None of the names in the book meant anything to me, but a friend from College Park pointed out that she recognized the name of Mrs. H.J. Patterson, who has nearly 80 recipes in the book.

H. J. Patterson Hall, on the University of Maryland campus, is named for Harry Jacob Patterson, who served as president of the school from 1913-1917. Patterson was born in Yellow Spring PA in 1866 and came to Maryland in 1888 as a chemist to work at the Agricultural Experiment Station, which he directed from 1898-1937. During his tenure there, he helped successful advances in milk sanitation, fruit tree disease resistance, and the development of new varieties of strawberries and tobacco.

Patterson was reluctant to serve as president of U.M. but got pressured into it. During his time, the school transformed from a military-style institution with uniforms and mandatory exercises into a more modern university complete with college life and fraternities. Patterson didn’t take much direct action to bring this about – it was partially brought on by the dormitory burning down, which allegedly destroyed the uniforms and forced students to reside in town.

According to University of Maryland historian George H. Calcott, “the military spirit, with its inspections and calisthenics, gave way to a collegiate spirit, to ideas and gaiety. Students were in charge of their own destiny as never before.”

When the college became a state school, the name was changed from “Maryland Agricultural College” to “Maryland State College.” Mr. Patterson attempted to have them tack on “of Agriculture” to the new name but everyone ignored this.

Callcott wrote that Patterson “preferred research to administration” and was happy to return to research in 1917.

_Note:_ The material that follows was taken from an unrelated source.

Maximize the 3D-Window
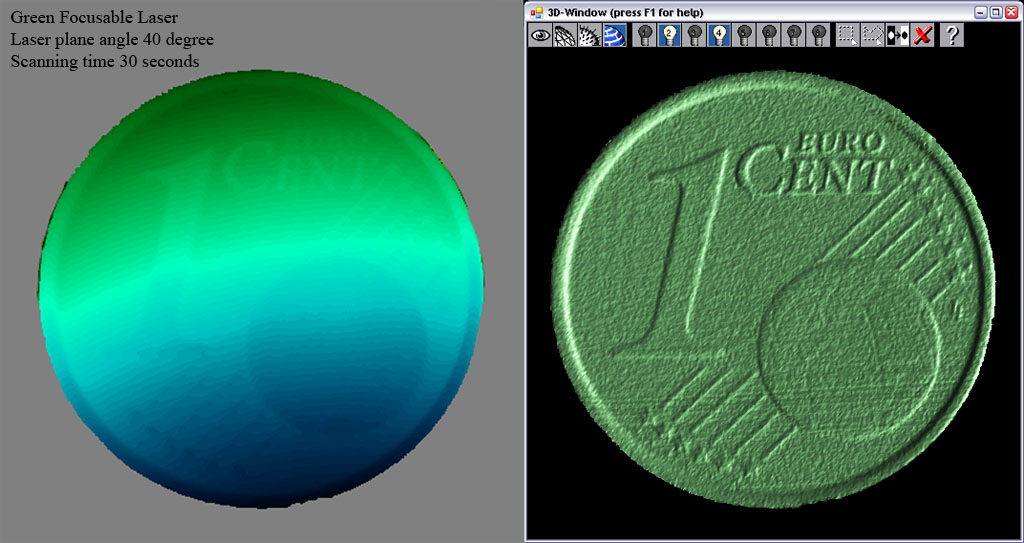Viewport: 1024px width, 543px height. pos(995,12)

But this recipe comes from Mrs. H. J. Patterson. What about her? She was born Elizabeth Hayward Hutchinson in New York in 1871. The Pattersons married in 1895, suggesting she may have already been in Maryland when they met – she resided in Baltimore at the time. Elizabeth Patterson was also interested in agriculture, and was a lecturer and committee member with the Maryland State Grange.

She lobbied to introduce Domestic Science courses for women to Maryland State College, which began admitting women in 1916. Mrs. Patterson’s view on domestic science encompassed nutrition, as she pointed out by using agricultural studies as a comparison:

Home economy does not mean cooking any more than agriculture means the raising of poultry. That is one very narrow subject of home economics… It includes every science and every study that will go toward making better homes for us… We study the life of plants, and we know that plants require different conditions and different foods, and that we have to supply certain things to the soil to make right conditions, and yet a large number of mothers… do not recognize the fact that there are certain foods that… have to be given in certain proportions to produce right physical conditions in their children.” – Hearings Before the Committee on Agriculture, 1913

Elizabeth was heavily involved with the League of Women Voters and she riled a lot of people by her strong stance against horse-track gambling. It wasn’t the horse-racing she opposed, simply the gambling. At the time, gamblers would arrive by train from New York and New Jersey to visit the tracks: “Havre de Grace, on the Pennsylvania Railroad; Laurel, on the B. & O. R. R.; Bowie, on the W., B. & A. Electric Road; and Pimlico, on the edge of Baltimore, and easily reached by all roads,” Mrs. Patterson wrote in 1919 letter to the Midland Journal in Rising Sun, Maryland. In response to her impassioned letter, some racehorse owners threatened to sue Mrs. Patterson for libel.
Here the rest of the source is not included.